Timber and fuels-reduction projects are being stymied by federal budget cuts and an “onslaught of litigation,” the vice president and general manager of F.H. Stoltze Land and Lumber Co. told Congress July 11, and the drain on resources is leading to more costly and catastrophic wildfires.

Chuck Roady, the Columbia Falls lumber executive, called on lawmakers to enact litigation reforms in order to foster better management on national forest lands, and invest more resources to protect national forests from dangerous and costly wildfires.

“We need to invest more resources up front to keep our forests green and healthy rather than wait until they are dead and dying, or on fire,” Roady, a board member with the Federal Forest Resource Coalition, told members of the House Committee on Natural Resources.

Roady traveled to Washington, D.C., from the Flathead Valley to address lawmakers, and was introduced by U.S. Rep. Steve Daines, R-Mont. The hearing was called in the wake of the fatal wildfire that killed 19 firefighters in Yarnell Hill, Ariz. Among the dead was Dustin DeFord, of Ekalaka, Mont.

Lawmakers have since urged federal officials from the Department of the Interior and the U.S. Forest Service to come up with a plan to prevent wildfires even as they deal with the constraints of sequestration.
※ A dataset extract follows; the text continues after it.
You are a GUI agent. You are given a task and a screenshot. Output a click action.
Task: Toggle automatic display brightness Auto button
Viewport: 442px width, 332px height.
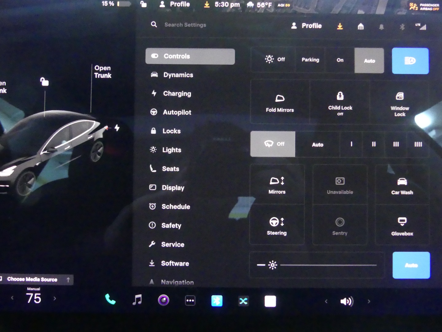click(x=411, y=265)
In addition to budget cuts, Daines said “frivolous litigation” further hampers responsible timber projects that promote healthy forest management and reduce the buildup of forest fuels like dead trees.

“Responsible stewardship on Forest Service lands by companies like Stoltze continues to be held back by frivolous litigation by environmental groups. It is overwhelmingly evident that reforms are needed to protect the health of our forest, the safety of our communities, our watersheds, and the strength of our timber industry, which is jobs,” Daines said. “It’s of great importance to our state’s economy.”
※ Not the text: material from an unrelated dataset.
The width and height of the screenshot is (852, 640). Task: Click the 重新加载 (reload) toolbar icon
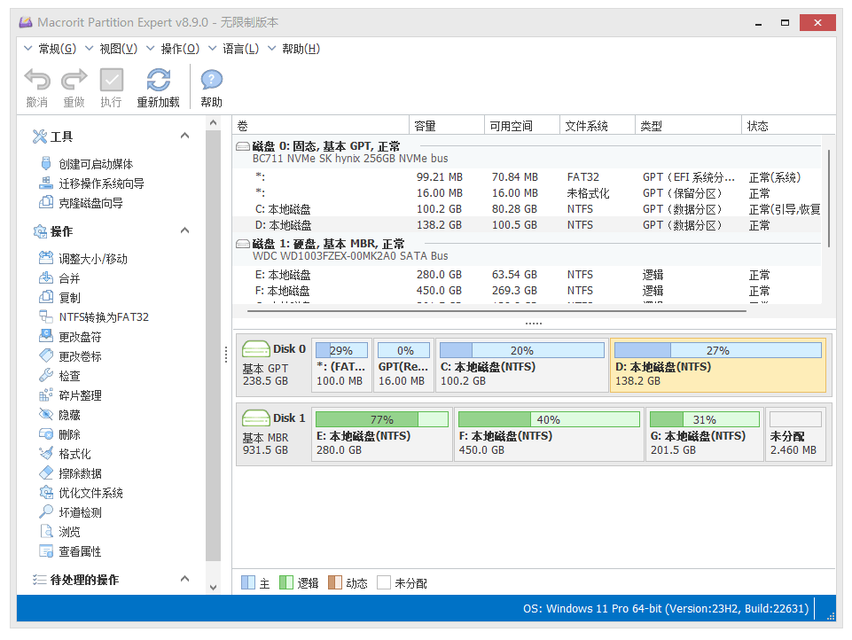[x=158, y=86]
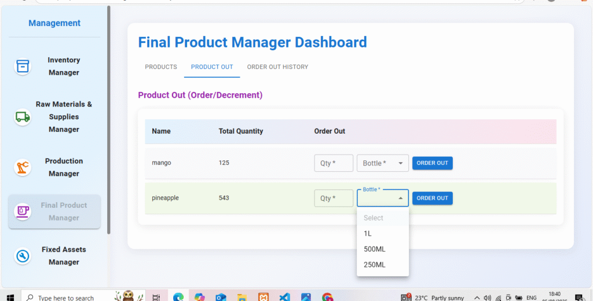Launch Microsoft Edge from the taskbar
The image size is (593, 301).
[178, 297]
Daines said roughly 40 percent of the 124 management projects in Region 1, which includes Forest Service land in the Flathead Valley, have been appealed or litigated.

Roady said active forest management is necessary to reduce the risk of catastrophic wildfires in the western United States, but sequestration and the 2014 budget proposal undermine those efforts.

“Unfortunately, the sequester and the Administration’s 2014 budget proposal both go in the wrong direction, proposing a smaller timber sale program and a reduced amount of hazardous fuels reduction treatments,” he said.

Trends in overstocking, insect mortality and large-scale, uncharacteristic wildfires have become the “new normal,” Roady said, with an average of more than 6.4 million acres burned in each of the last five years.

“As was demonstrated just over a week ago, the consequences of this new normal include the tragic loss of life, with 19 hotshots killed on the Yarnell Hill Fire in Arizona,” he said. “The thoughts and prayers of all our members go out to the families of the fallen.”

Reducing hazardous fuel loads and actively managing national forest timberlands should be a priority reflected by budgets that “invest in these activities if there is any hope of restoring our forests in the foreseeable future,” he said.

“We have been dismayed to see the administration propose reductions in the very programs needed to address these threats: the forest products, hazardous fuels reduction, and capital improvement and maintenance programs of the Forest Service. These program reductions, partially due to the sequester – but proposed again for 2014 – will lead to a worsening of the forest health and wildfire crisis on our federal lands.”